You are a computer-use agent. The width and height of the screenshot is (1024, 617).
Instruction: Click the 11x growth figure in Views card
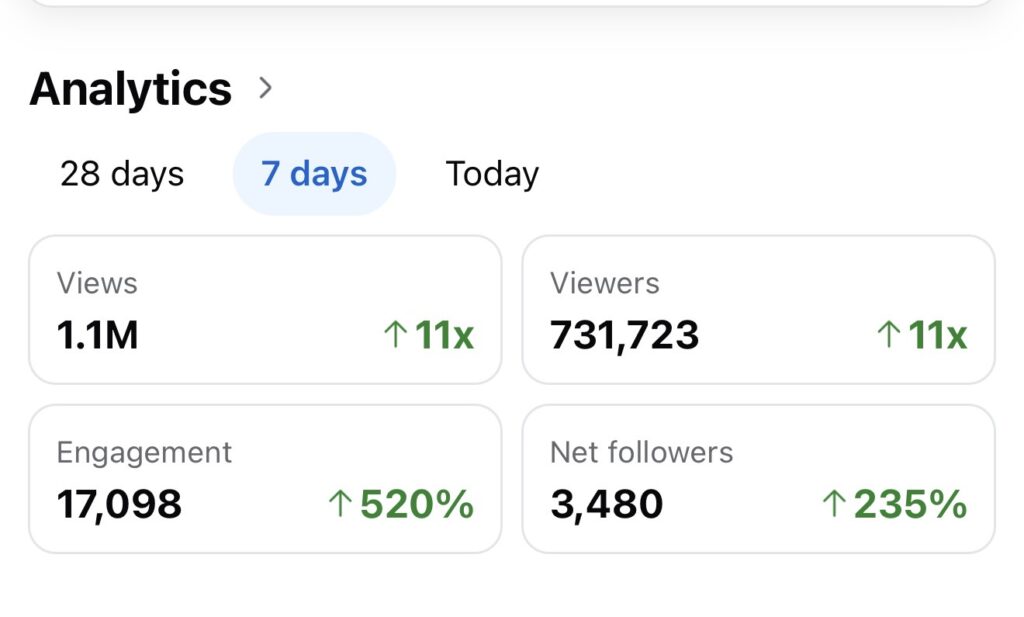(x=445, y=335)
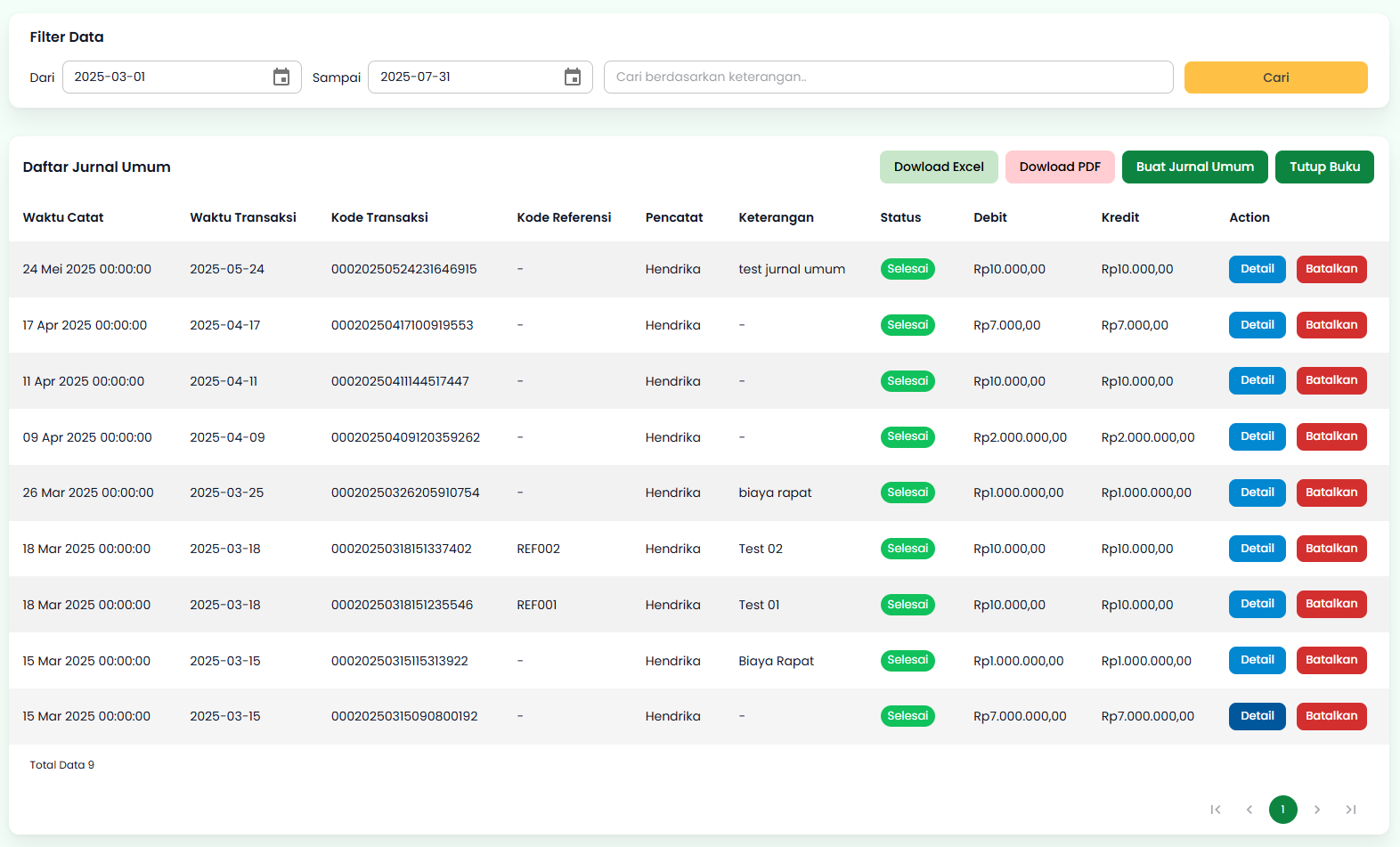Image resolution: width=1400 pixels, height=847 pixels.
Task: Click the search by keterangan input field
Action: pyautogui.click(x=888, y=77)
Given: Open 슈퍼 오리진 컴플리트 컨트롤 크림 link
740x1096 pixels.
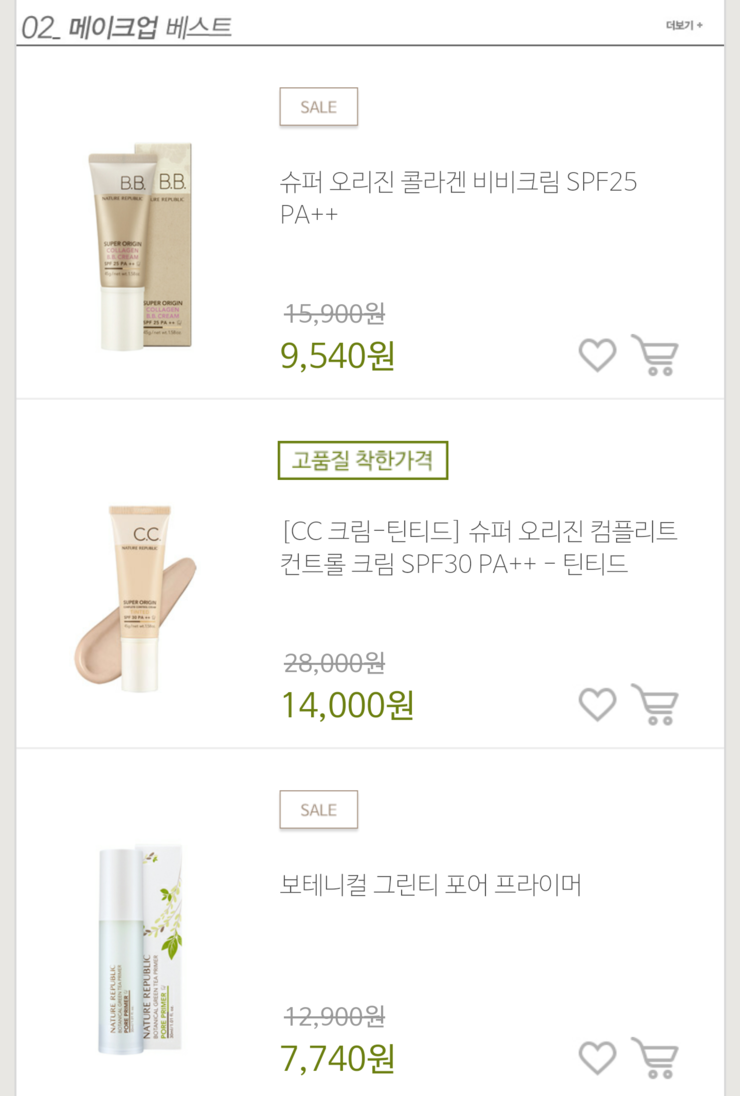Looking at the screenshot, I should pyautogui.click(x=479, y=547).
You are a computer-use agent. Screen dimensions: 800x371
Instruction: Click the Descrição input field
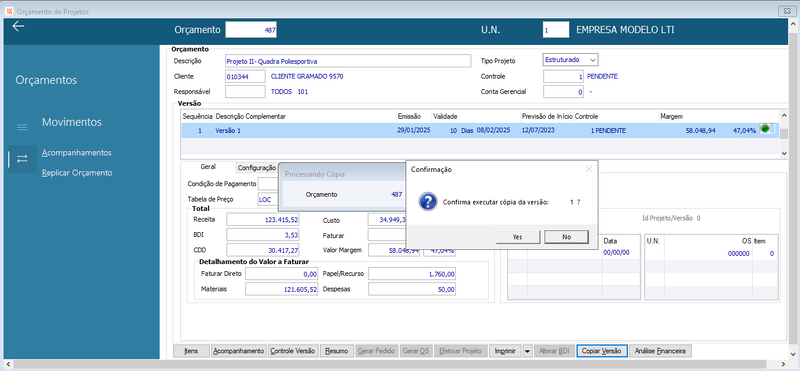pyautogui.click(x=347, y=61)
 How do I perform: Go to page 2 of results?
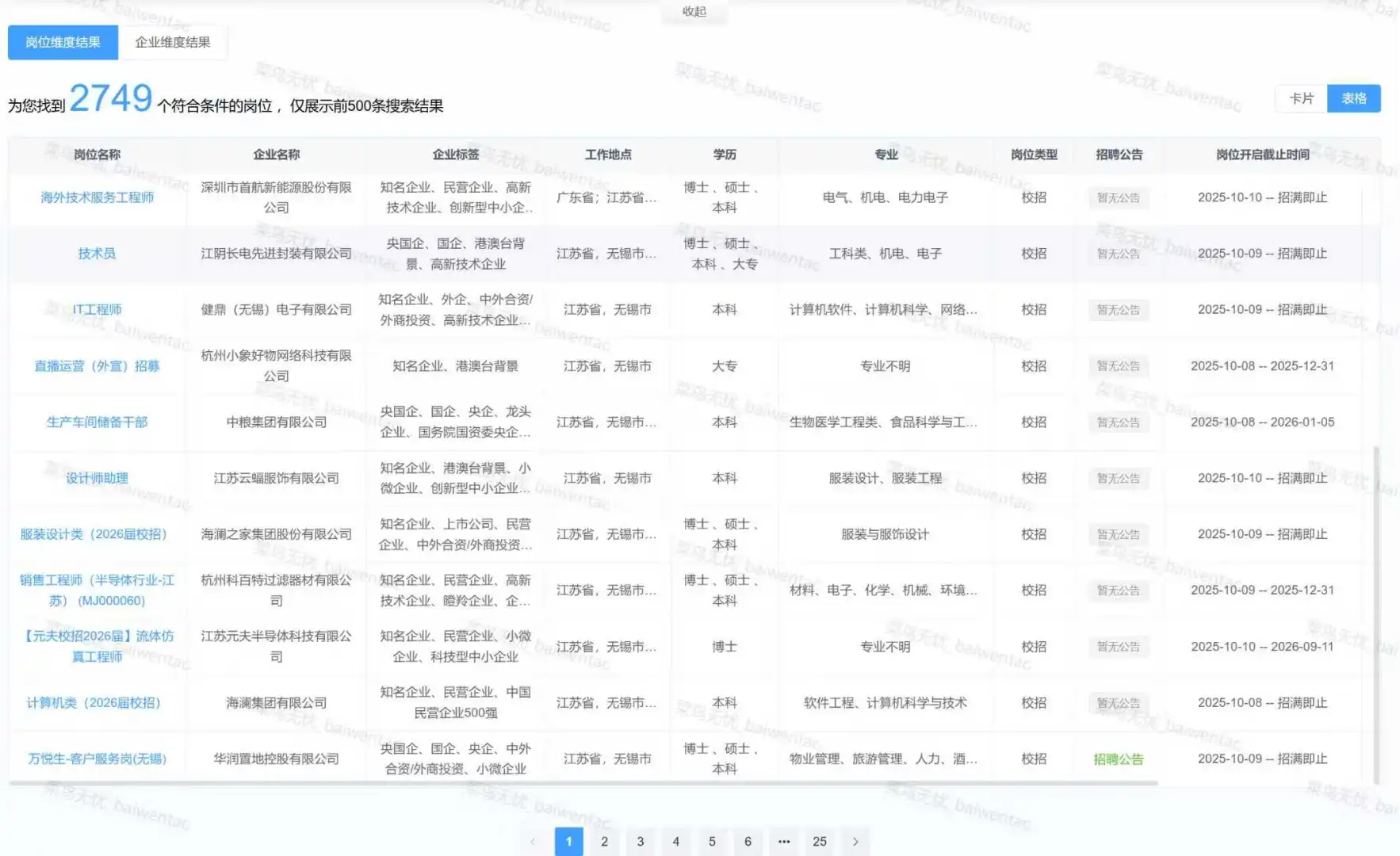tap(604, 842)
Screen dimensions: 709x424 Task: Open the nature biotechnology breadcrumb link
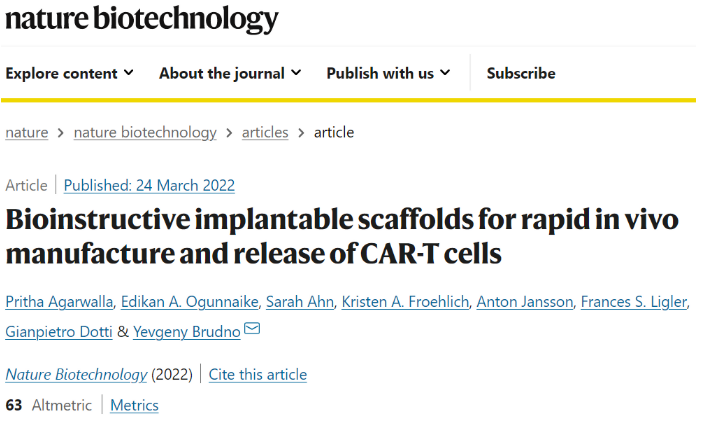click(x=145, y=132)
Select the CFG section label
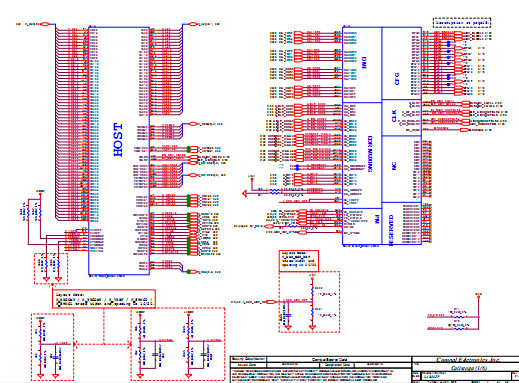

^^^^^^^^^^^^^^^^

*Problem details*
Collect every line of the records above that contains the word "Instruction", and copy each line in full.

*Answer*
Instruction: Click the 11x growth figure in Views card
Instruction: Click the Descrição input field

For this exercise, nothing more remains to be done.